Jonnie Barrow lavishes praise on this recently-released horror masterpiece.

Have you ever stopped to think why so many horror films feature empty houses, creepy little girls and/or screechy violins? The answer is simple: in order to scare you, horror films have to first make sure you’re ill-at-ease, and these staples of the genre are all well-proven in their ability to unsettle an audience. Get Out mines relatively fresh ground in its attempts to unnerve its audience, simultaneously functioning as a comedy, a thriller, and a satire on race relations in a “post-racial”, post-Obama America.

The premise is this: Chris and Rose have been dating for about five months, and decide to head upstate to visit her parents for the weekend so he can meet them for the first time. Chris is black, and Rose is white — but Rose assures Chris this won’t be a problem, as her dad “would’ve voted for Obama for a third time if he could”. Yet the family are almost too liberal, too accommodating: every interaction seems to bury racial micro-aggressions three layers deep in subtext, and something about the family feels…off.

The audience are keyed into the racial themes throughout the film’s setup, from the refreshingly on-the-nose dialogue about race between Rose and Chris as they plan their trip, to a fantastic, bitingly satirical exchange between the couple and a cop they meet on the road to their destination. This foundation is crucial to making the film work; only by footing itself in tangible, real-world racial politics can the film afford to take such big swings later on.

Make no mistake: the film’s racial politics will unsettle you. Chris’s interactions with well-meaning, upper-class white folks begin to make you draw uncomfortable parallels with your own views. Is it racist to meet a black guy and immediately start talking about how much you love Tiger Woods? What about a white guy referring to a black guy as “my man”, as a term of endearment?

Get Out, astonishingly, is a directorial debut from Jordan Peele, one half of sketch duo Key and Peele (their stuff is worth a YouTube if you’re not familiar). Peele also wrote the film himself, and displays an astonishing command of the material in terms of tone and story structure, and wrangles brilliant performances out of his cast. Daniel Kaluuya and Allison Williams, as Chris and Rose, are especially noteworthy, but the whole cast do incredible work in their respective roles.

Get Out is excellently restrained for much of its running time, favouring a slow-burning sense of tension to cheap jump scares. The least restrained element of the film is Chris’s friend Rod, the only explicitly comic character, who is rung periodically for advice and beautifully punctures the building tension with barbed needles of levity.
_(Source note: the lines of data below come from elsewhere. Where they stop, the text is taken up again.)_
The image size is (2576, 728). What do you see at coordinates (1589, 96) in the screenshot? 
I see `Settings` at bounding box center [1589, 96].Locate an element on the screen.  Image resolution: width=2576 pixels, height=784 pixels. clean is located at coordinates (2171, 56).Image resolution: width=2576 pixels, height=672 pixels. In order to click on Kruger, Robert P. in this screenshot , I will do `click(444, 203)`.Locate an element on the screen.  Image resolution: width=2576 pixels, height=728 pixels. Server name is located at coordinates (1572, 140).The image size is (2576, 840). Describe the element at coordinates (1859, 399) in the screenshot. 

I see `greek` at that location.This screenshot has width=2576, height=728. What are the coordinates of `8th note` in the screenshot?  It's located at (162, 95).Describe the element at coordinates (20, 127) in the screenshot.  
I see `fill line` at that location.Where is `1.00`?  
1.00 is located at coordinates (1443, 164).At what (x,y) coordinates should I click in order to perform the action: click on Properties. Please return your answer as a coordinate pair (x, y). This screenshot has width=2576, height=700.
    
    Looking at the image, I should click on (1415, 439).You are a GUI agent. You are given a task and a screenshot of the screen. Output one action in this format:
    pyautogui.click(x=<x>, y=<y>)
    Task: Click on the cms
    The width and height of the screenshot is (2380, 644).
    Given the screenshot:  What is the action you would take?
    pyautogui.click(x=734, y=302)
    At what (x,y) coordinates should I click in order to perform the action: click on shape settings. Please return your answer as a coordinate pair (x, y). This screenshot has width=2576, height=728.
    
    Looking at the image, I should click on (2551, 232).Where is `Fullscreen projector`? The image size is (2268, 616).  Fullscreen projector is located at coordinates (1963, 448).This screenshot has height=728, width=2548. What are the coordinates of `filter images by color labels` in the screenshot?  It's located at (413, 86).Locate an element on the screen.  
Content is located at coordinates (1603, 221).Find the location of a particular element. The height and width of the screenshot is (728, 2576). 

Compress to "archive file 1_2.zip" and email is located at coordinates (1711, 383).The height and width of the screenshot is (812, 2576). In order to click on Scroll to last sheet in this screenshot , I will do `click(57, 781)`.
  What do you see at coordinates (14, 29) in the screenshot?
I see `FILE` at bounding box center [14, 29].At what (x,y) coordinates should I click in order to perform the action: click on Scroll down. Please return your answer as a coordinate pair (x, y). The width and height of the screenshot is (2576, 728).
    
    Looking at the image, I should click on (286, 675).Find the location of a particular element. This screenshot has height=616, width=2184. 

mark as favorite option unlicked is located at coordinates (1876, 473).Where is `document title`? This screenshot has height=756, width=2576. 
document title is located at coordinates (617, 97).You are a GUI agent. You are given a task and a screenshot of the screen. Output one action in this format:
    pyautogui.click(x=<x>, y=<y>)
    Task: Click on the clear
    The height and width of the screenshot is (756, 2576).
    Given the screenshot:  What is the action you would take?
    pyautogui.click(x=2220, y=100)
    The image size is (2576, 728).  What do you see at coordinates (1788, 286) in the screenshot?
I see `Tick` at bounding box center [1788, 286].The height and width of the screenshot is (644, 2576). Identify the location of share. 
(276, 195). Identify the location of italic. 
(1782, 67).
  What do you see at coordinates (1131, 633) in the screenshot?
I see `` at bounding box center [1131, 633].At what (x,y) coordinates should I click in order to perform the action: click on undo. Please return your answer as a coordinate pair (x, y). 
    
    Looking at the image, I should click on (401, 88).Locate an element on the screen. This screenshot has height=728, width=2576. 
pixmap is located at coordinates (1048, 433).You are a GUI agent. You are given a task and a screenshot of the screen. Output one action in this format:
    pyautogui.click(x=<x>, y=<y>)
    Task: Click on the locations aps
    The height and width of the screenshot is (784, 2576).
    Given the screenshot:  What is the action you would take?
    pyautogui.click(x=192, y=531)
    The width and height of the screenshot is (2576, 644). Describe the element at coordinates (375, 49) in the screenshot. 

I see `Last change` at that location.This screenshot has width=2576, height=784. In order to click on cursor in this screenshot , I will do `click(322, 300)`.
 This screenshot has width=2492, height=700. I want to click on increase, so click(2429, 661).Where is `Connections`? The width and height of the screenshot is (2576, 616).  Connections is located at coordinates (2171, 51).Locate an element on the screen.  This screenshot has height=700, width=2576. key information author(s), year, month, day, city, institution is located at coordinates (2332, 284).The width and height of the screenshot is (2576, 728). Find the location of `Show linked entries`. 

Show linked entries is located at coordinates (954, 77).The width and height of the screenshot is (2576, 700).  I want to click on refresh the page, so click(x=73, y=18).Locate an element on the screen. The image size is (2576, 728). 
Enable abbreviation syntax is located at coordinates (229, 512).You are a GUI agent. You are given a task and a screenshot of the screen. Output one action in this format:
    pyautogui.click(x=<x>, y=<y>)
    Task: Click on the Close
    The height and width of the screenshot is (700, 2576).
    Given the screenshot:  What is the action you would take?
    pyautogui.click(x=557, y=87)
Perhaps the film’s finest achievement is its successful juggling of complex themes and wildly disparate tones in ways that make individual moments feel earned rather than spurious, and help Get Out feel fresh even when it descends into more regular genre territory. It’s a biting satire, an entertaining comedy, a gripping thriller and an unsettling horror, and when you consider that many movies don’t even manage to get one of these things right, the genius of this film is thrown into even starker relief. This is a modern classic of the genre: Get Out, and go and see it.